Essays on taxation – Evidence from tax reforms

Authors: Jarkko Harju

Publication: VATT Publications 64

Date: 27.11.2013

Summary

This dissertation consists an introductory chapter and four empirical essays on the taxation of firms and individuals.

The first essay concentrates on how the Finnish tax reform of 2005 affected voluntary pension plan savings in Finland. The main objective is to examine whether or not the coverage and/or the amount of savings in voluntary pension plans changed as their tax treatment changed from progressive labor income taxation to being subject to a flat-rate capital income taxation regime. The results imply that high-income individuals who faced a decrease in their tax incentive to save in these plans reduced their voluntary savings. Savings coverage also decreased in this group but increased among low-income individuals whose incentives to save increased. It also seems that all of the responses were due solely to a change in men's behavior.

The second essay studies tax planning activity among business owners. The study uses a corporate and dividend tax reform in Finland in 2005 as an exogenous source of tax rate variation. The reform increased the marginal tax rate on dividends, thus increasing the incentives for business owners to pay personal compensation in the form of wages rather than dividends.
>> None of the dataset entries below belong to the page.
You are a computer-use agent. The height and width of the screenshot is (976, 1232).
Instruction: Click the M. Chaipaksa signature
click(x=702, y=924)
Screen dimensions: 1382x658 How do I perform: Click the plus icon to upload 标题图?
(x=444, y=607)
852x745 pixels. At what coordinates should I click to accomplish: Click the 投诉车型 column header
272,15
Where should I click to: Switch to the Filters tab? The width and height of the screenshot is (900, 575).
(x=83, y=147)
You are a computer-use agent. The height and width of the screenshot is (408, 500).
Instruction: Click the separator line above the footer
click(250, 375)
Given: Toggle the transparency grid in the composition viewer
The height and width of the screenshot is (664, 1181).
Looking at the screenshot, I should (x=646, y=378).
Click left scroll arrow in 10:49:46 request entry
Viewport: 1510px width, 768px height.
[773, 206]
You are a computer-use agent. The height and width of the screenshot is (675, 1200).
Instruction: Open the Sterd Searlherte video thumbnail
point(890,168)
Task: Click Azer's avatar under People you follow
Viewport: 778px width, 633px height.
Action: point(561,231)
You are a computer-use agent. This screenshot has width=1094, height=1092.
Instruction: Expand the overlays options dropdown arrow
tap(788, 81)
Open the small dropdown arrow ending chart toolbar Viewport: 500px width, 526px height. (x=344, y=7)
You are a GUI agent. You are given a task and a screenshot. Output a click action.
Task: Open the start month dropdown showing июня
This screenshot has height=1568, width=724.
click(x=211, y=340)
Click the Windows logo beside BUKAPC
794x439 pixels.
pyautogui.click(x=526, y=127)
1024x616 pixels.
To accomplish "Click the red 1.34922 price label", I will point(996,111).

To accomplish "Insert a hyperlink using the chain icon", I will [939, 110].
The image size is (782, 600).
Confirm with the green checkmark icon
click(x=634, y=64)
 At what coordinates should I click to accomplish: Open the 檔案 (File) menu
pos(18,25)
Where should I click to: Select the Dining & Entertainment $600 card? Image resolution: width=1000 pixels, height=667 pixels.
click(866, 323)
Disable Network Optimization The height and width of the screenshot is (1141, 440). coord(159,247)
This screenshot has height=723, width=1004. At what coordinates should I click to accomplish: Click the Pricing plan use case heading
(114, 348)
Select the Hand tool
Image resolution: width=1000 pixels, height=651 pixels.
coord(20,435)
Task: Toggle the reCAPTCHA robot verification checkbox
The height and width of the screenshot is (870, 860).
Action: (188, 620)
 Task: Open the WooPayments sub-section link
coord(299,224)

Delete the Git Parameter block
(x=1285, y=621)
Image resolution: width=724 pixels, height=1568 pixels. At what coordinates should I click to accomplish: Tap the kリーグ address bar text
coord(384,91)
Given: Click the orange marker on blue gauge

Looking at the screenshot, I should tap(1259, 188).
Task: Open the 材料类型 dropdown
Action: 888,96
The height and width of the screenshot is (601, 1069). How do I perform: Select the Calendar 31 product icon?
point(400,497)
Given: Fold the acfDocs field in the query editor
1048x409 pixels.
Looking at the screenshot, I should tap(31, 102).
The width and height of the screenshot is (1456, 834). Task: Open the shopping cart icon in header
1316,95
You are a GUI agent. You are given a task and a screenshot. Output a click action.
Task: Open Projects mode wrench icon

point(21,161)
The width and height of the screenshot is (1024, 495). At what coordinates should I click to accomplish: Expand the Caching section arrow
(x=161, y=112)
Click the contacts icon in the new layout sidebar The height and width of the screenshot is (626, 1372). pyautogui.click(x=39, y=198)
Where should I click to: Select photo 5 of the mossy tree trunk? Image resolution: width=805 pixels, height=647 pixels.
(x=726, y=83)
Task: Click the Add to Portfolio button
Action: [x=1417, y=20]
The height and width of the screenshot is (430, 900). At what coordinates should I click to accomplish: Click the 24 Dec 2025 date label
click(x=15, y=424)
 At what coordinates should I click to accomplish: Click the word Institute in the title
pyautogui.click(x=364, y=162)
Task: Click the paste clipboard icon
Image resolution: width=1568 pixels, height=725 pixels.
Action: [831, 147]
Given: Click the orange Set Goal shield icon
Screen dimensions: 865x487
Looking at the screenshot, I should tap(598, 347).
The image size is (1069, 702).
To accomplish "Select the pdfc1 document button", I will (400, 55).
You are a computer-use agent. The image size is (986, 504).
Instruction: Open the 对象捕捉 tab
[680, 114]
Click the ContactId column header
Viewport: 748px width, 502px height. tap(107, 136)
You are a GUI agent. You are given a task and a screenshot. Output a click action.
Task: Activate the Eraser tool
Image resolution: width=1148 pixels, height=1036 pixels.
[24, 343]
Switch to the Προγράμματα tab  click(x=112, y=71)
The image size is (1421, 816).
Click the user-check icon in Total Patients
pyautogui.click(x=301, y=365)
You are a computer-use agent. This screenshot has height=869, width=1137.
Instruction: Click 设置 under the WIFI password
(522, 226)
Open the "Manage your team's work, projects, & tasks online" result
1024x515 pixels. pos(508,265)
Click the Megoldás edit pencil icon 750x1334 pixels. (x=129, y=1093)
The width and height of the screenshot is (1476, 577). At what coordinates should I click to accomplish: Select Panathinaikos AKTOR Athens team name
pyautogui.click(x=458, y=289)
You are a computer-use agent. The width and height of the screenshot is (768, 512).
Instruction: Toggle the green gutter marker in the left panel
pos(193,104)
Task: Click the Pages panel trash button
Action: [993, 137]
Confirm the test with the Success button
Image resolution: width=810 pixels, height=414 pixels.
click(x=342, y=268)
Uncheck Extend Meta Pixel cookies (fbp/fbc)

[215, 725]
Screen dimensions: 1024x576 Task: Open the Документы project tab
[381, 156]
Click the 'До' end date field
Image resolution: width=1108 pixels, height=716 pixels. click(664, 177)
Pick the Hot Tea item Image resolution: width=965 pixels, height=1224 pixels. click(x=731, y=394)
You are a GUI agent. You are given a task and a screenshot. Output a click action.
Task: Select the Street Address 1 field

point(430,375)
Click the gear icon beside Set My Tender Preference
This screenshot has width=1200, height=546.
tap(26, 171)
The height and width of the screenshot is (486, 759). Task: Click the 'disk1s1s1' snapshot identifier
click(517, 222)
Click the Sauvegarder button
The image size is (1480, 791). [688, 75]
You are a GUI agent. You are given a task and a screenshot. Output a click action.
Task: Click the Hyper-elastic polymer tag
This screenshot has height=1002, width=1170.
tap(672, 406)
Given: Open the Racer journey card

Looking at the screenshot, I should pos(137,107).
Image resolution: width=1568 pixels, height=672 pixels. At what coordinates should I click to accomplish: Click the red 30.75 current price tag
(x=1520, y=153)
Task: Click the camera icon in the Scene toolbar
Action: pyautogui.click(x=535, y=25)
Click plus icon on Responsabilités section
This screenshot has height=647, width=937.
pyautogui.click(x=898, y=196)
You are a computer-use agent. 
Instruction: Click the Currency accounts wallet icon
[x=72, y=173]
The results support the view that business owners are active in income-shifting. The welfare loss calculations show that the responses have notable consequences for welfare. Also, the size of the change in the tax incentive and the monetary gains from tax optimization seem to affect the behavioral income-shifting response.

The third essay examines the abolition of equalization tax in Finland in 2005. The aim of the equalization tax was to protect domestic tax revenues by ensuring that no dividends could be distributed from profits that were not subject to domestic corporate tax. Equalization tax served this goal by levying an extra corporate-level tax if dividends were financed from tax-exempt (or leniently taxed) profits and MNEs were particularly affected by this tax. We find that MNEs increased their dividend payments after the repeal of the equalization tax. Also, the repatriation of foreign profits in the form of intra-company dividends increased among MNEs. Furthermore, the results imply an increase in the reported profits of foreign subsidiaries of Finnish MNEs, suggesting a decrease in profit-shifting. However, there are no changes in the level of real or financial investments due to the abolishment of EQT.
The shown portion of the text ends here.